Crédit photo, BASHAR TALEB/AFP via Getty Images

Légende image, La colère grandit dans de nombreux pays du monde face à l'impact humanitaire de la guerre sur la population de Gaza.

"Les populations européennes sont passées d'une attitude prudente, voire favorable, aux activités militaires d'Israël à une critique ouverte, voire à la qualification de génocide, des activités israéliennes à Gaza. Ce phénomène s'est également propagé aux États-Unis", explique le Dr Vakil.

Dans l'ensemble, ajoute le Dr Vakil : "Israël apparaît aujourd'hui comme une puissance militaire hégémonique dans la région."

Mais, ajoute-t-elle, "son approche militariste… a eu pour conséquence le contrecoup qu'Israël a subi aux niveaux international et régional, où il est plus isolé aujourd'hui qu'il ne l'a été depuis des décennies."

Depuis 1967, la Palestine – comprenant Gaza et la Cisjordanie – est reconnue par l'ONU comme occupée par Israël.
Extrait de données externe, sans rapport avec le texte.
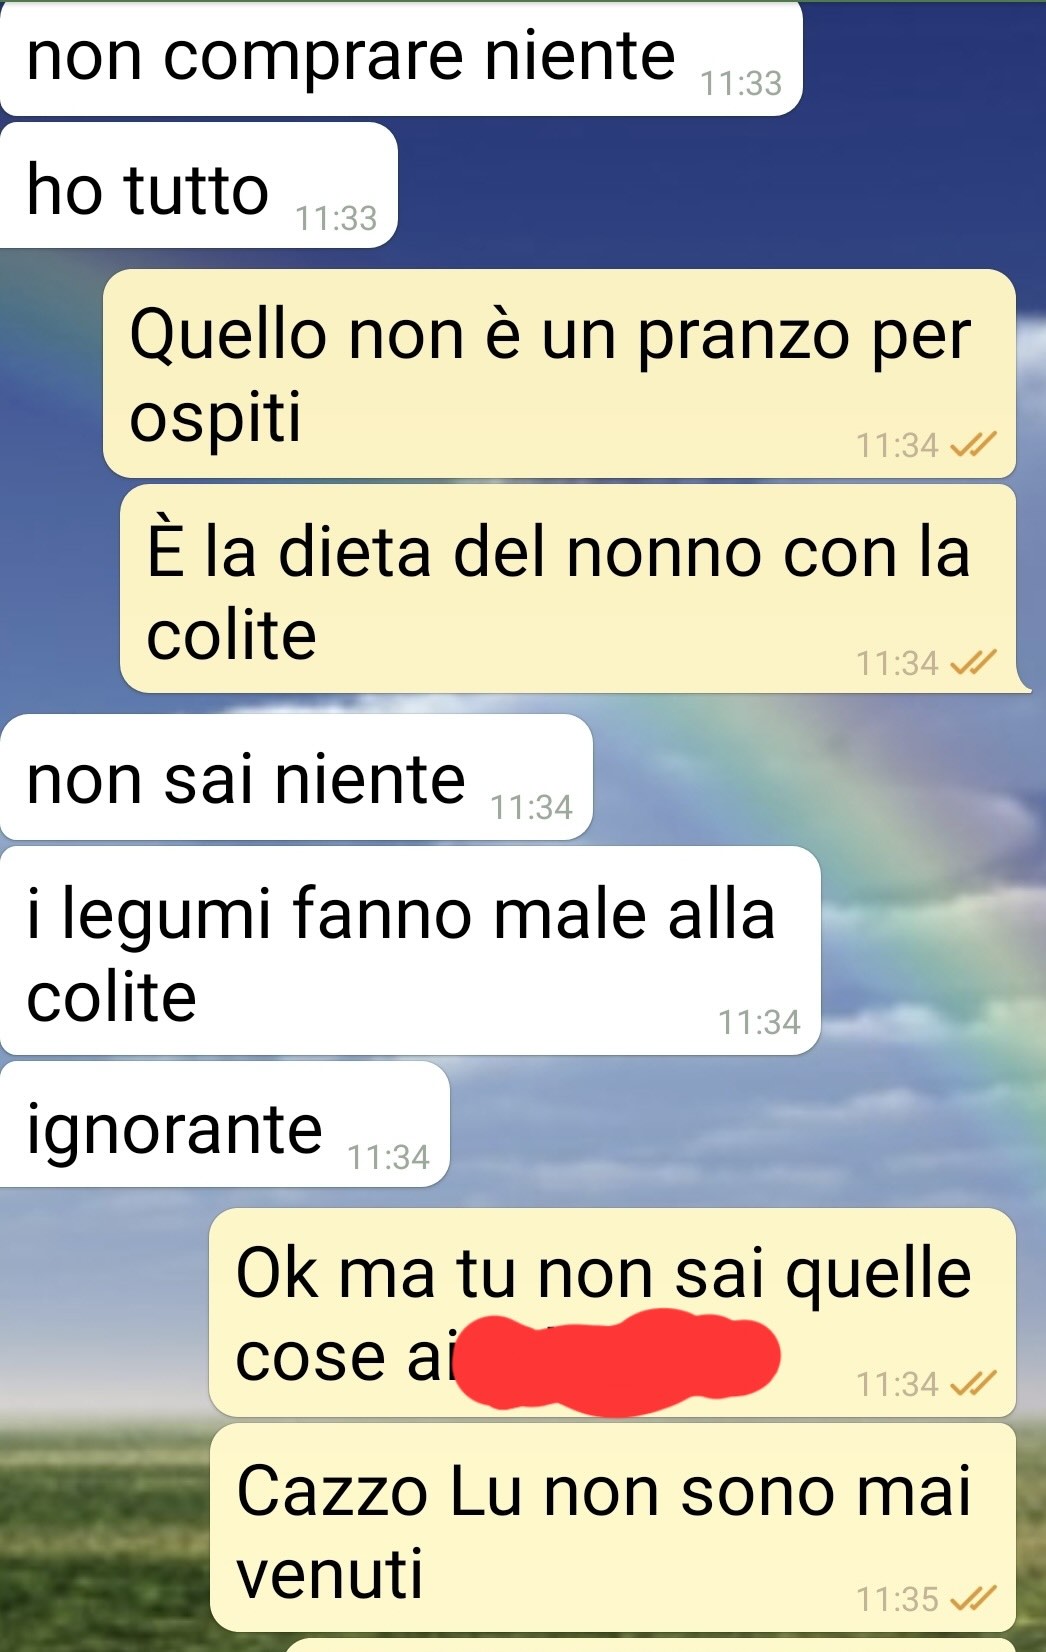The width and height of the screenshot is (1046, 1652).
Task: Tap the 'Quello non è un pranzo per ospiti' message
Action: [x=559, y=373]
Suite à l'accord de cessez-le-feu conclu à Gaza en octobre, les trois experts affirment que de nombreuses incertitudes demeurent : du désarmement du Hamas à la fourniture de fonds et de forces de sécurité à Gaza, en passant par l'émergence d'une voie crédible vers un État palestinien.

Malgré cela, la région a "complètement changé", affirme le Dr Norman, avec une "réorientation complète" de certaines relations.

Et, globalement, on observe un regain d'attention pour le Moyen-Orient, ajoute-t-elle, ce qui, espère-t-elle, "conduira à un engagement renouvelé en faveur d'une amélioration de la situation dans la région, plutôt qu'à la guerre et aux conflits que nous avons connus jusqu'à présent".